### TASK DIRECTIONS
Copy out every line below without alteration.

### ENTRIES SHOWN
----------

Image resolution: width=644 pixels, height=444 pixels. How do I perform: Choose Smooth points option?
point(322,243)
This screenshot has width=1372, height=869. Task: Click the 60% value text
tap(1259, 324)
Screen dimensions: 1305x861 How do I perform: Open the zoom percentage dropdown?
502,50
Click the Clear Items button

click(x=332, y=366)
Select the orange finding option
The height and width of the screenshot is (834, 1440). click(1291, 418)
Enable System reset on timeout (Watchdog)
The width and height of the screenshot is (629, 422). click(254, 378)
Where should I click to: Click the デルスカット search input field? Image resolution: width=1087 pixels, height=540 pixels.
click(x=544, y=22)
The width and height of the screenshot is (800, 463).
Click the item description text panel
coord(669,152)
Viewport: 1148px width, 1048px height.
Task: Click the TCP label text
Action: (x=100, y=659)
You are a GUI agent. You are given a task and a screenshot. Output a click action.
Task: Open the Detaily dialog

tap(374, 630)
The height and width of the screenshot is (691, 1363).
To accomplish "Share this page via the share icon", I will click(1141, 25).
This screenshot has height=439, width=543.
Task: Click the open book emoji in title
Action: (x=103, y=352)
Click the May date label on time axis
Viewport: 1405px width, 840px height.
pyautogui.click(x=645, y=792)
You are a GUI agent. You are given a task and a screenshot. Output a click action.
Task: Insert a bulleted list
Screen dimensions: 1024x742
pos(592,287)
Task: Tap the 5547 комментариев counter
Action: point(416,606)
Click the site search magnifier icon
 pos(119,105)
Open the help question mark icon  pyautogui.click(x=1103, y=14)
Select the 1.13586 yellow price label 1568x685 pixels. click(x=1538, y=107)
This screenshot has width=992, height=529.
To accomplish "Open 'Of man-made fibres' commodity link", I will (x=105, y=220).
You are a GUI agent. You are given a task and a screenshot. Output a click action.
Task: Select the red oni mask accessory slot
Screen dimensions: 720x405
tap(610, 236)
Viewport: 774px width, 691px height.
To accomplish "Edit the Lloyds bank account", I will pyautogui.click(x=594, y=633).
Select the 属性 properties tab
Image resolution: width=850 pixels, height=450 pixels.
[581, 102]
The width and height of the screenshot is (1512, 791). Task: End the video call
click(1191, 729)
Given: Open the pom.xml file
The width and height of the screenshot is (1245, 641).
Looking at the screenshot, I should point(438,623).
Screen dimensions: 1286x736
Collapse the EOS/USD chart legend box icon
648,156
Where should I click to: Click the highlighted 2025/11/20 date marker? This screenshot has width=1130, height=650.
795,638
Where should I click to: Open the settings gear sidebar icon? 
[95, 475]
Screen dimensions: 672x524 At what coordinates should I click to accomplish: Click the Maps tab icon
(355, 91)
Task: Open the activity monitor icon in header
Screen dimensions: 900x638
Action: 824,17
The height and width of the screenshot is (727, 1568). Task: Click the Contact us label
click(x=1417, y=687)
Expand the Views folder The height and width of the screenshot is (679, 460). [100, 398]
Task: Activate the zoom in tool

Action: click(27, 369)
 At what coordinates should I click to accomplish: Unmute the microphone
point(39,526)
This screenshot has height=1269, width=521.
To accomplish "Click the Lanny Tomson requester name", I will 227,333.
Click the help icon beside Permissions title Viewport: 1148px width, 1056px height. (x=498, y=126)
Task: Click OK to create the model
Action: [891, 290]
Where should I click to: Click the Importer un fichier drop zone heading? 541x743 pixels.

----------

### WRITTEN SOLUTION
Image resolution: width=644 pixels, height=444 pixels. How do I perform: Choose Smooth points option?
point(322,243)
This screenshot has width=1372, height=869. Task: Click the 60% value text
tap(1259, 324)
Screen dimensions: 1305x861 How do I perform: Open the zoom percentage dropdown?
502,50
Click the Clear Items button

click(x=332, y=366)
Select the orange finding option
The height and width of the screenshot is (834, 1440). click(1291, 418)
Enable System reset on timeout (Watchdog)
The width and height of the screenshot is (629, 422). click(254, 378)
Where should I click to: Click the デルスカット search input field? Image resolution: width=1087 pixels, height=540 pixels.
click(x=544, y=22)
The width and height of the screenshot is (800, 463).
Click the item description text panel
coord(669,152)
Viewport: 1148px width, 1048px height.
Task: Click the TCP label text
Action: (x=100, y=659)
You are a GUI agent. You are given a task and a screenshot. Output a click action.
Task: Open the Detaily dialog

tap(374, 630)
The height and width of the screenshot is (691, 1363).
To accomplish "Share this page via the share icon", I will click(1141, 25).
This screenshot has height=439, width=543.
Task: Click the open book emoji in title
Action: (x=103, y=352)
Click the May date label on time axis
Viewport: 1405px width, 840px height.
pyautogui.click(x=645, y=792)
You are a GUI agent. You are given a task and a screenshot. Output a click action.
Task: Insert a bulleted list
Screen dimensions: 1024x742
pos(592,287)
Task: Tap the 5547 комментариев counter
Action: point(416,606)
Click the site search magnifier icon
 pos(119,105)
Open the help question mark icon  pyautogui.click(x=1103, y=14)
Select the 1.13586 yellow price label 1568x685 pixels. click(x=1538, y=107)
This screenshot has width=992, height=529.
To accomplish "Open 'Of man-made fibres' commodity link", I will (x=105, y=220).
You are a GUI agent. You are given a task and a screenshot. Output a click action.
Task: Select the red oni mask accessory slot
Screen dimensions: 720x405
tap(610, 236)
Viewport: 774px width, 691px height.
To accomplish "Edit the Lloyds bank account", I will pyautogui.click(x=594, y=633).
Select the 属性 properties tab
Image resolution: width=850 pixels, height=450 pixels.
[581, 102]
The width and height of the screenshot is (1512, 791). Task: End the video call
click(1191, 729)
Given: Open the pom.xml file
The width and height of the screenshot is (1245, 641).
Looking at the screenshot, I should point(438,623).
Screen dimensions: 1286x736
Collapse the EOS/USD chart legend box icon
648,156
Where should I click to: Click the highlighted 2025/11/20 date marker? This screenshot has width=1130, height=650.
795,638
Where should I click to: Open the settings gear sidebar icon? 
[95, 475]
Screen dimensions: 672x524 At what coordinates should I click to accomplish: Click the Maps tab icon
(355, 91)
Task: Open the activity monitor icon in header
Screen dimensions: 900x638
Action: 824,17
The height and width of the screenshot is (727, 1568). Task: Click the Contact us label
click(x=1417, y=687)
Expand the Views folder The height and width of the screenshot is (679, 460). [100, 398]
Task: Activate the zoom in tool

Action: click(27, 369)
 At what coordinates should I click to accomplish: Unmute the microphone
point(39,526)
This screenshot has height=1269, width=521.
To accomplish "Click the Lanny Tomson requester name", I will 227,333.
Click the help icon beside Permissions title Viewport: 1148px width, 1056px height. (x=498, y=126)
Task: Click OK to create the model
Action: [891, 290]
Where should I click to: Click the Importer un fichier drop zone heading? 541x743 pixels.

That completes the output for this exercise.